What Is a Nature Table (And Why Bother)?

A nature table is just a dedicated space to display natural items your children find and collect. It’s a living, changing exhibit of the world right outside your door. For us Charlotte Mason families, it ties beautifully into nature study — giving kids a reason to observe closely, ask questions, and make connections.

My kids will spend twenty minutes examining a shed snakeskin or comparing two different seed pods. That’s the kind of slow, curious learning we’re after. The kind that doesn’t require a screen or a worksheet.

We keep our nature journals nearby so the kids can sketch what’s on the table. Sometimes we pull out our pocket microscope to look at feather details or leaf structures. It doesn’t have to be fancy — just intentional.

Florida Winter Nature Table (December – February)

I know, I know — “winter” in Northwest Florida is a relative term. But we do get a season shift, and there’s plenty to collect.

What to Look For

  • Camellia blooms — These beauties are everywhere in Pensacola from December through February. Float them in a small dish of water on your table.
  • Pine cones and pine needles — Longleaf pine cones are especially gorgeous. Talk about fire ecology and how these trees are adapted to Florida’s natural burn cycles.
  • Shed feathers — Migratory birds are passing through, and resident birds are more visible without dense summer foliage. Keep your Sibley Birds guide handy for identification.
  • Lichen and moss — Winter moisture makes these pop on tree bark. Collect a fallen branch with some attached.
  • Empty bird nests — Once leaves drop from deciduous trees, old nests become visible. These are safe to collect after nesting season.
  • Interesting bark pieces — Peeling bark from river birch or crape myrtle makes for great texture study.

Florida-Specific Notes

This is also when our backyard chickens are molting heavily, so we always have an interesting feather or two to compare with wild bird feathers. The kids love noticing the differences in structure between our hens’ fluffy down feathers and the sleek flight feathers they find from wild birds.

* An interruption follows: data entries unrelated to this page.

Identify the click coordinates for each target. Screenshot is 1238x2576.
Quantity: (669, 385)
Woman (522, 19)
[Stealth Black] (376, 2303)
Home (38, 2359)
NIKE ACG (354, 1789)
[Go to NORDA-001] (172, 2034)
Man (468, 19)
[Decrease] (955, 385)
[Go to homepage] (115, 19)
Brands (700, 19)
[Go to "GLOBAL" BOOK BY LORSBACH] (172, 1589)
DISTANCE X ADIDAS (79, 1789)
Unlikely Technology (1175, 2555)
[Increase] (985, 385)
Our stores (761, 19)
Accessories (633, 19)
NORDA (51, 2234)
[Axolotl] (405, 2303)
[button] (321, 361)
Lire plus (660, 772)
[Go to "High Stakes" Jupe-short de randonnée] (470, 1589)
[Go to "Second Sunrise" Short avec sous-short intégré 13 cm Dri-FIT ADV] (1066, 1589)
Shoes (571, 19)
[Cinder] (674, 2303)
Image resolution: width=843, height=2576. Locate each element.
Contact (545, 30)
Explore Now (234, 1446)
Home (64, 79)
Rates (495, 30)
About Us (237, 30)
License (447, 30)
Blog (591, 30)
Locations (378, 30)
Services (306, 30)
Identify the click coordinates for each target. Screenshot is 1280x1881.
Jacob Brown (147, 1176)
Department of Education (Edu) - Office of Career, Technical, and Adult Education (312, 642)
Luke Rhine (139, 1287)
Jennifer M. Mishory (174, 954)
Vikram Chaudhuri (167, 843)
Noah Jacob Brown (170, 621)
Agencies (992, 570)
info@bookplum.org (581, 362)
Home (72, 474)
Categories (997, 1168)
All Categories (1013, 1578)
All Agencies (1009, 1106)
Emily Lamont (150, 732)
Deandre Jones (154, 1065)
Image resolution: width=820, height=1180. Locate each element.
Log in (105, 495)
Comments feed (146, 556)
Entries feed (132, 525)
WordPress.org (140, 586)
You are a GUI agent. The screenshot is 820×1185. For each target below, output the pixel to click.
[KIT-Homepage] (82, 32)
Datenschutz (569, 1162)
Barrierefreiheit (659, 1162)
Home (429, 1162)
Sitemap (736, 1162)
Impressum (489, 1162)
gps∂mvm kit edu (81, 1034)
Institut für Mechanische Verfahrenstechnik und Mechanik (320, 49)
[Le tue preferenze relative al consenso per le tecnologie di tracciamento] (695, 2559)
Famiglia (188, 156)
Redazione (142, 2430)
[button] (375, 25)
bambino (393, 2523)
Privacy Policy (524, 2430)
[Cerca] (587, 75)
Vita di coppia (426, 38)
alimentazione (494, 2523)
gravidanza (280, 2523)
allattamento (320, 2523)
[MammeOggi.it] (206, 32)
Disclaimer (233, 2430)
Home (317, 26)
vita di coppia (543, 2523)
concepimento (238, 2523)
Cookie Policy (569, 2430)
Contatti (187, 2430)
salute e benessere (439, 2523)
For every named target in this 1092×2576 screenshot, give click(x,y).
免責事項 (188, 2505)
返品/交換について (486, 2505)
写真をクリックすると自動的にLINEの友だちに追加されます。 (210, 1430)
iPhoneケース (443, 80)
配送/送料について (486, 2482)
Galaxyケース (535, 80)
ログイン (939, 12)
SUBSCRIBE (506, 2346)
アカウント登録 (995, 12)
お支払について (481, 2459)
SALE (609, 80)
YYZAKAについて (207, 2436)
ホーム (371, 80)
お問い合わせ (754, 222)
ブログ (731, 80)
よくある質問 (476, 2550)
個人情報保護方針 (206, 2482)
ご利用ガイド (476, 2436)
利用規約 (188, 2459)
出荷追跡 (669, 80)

Florida Spring Nature Table (March – May)

Spring hits fast here. One week it’s still jacket weather, and the next everything is blooming and buzzing.

What to Look For

  • Azalea petals — These are everywhere in our area. Collect fallen petals for pressing or just display a small branch in water.
  • Butterfly specimens or photos — Gulf fritillaries, zebra longwings, and swallowtails are active. We don’t collect live butterflies, but shed wings or photos work great.
  • Caterpillars and chrysalises — If you’re lucky, you’ll find a chrysalis to observe. Keep your bug catcher kit ready.
  • Wildflower pressings — Blanket flowers, coreopsis, and black-eyed Susans are blooming. Press them between heavy books for a week.
  • Eggshells — From wild birds (and our chicken coop). Compare colors, thickness, and speckle patterns.
  • Snake skins — Spring means snakes are active and shedding. We find these along fence lines and in the garden.
  • Seed pods — Redbud trees and other early bloomers drop interesting pods.

Spring Activities

This is prime time for nature journaling. We try to get outside early before the heat builds, and the kids have been known to spend an entire morning sketching butterflies with their Faber-Castell watercolor pencils. There’s something about spring that makes everyone want to draw.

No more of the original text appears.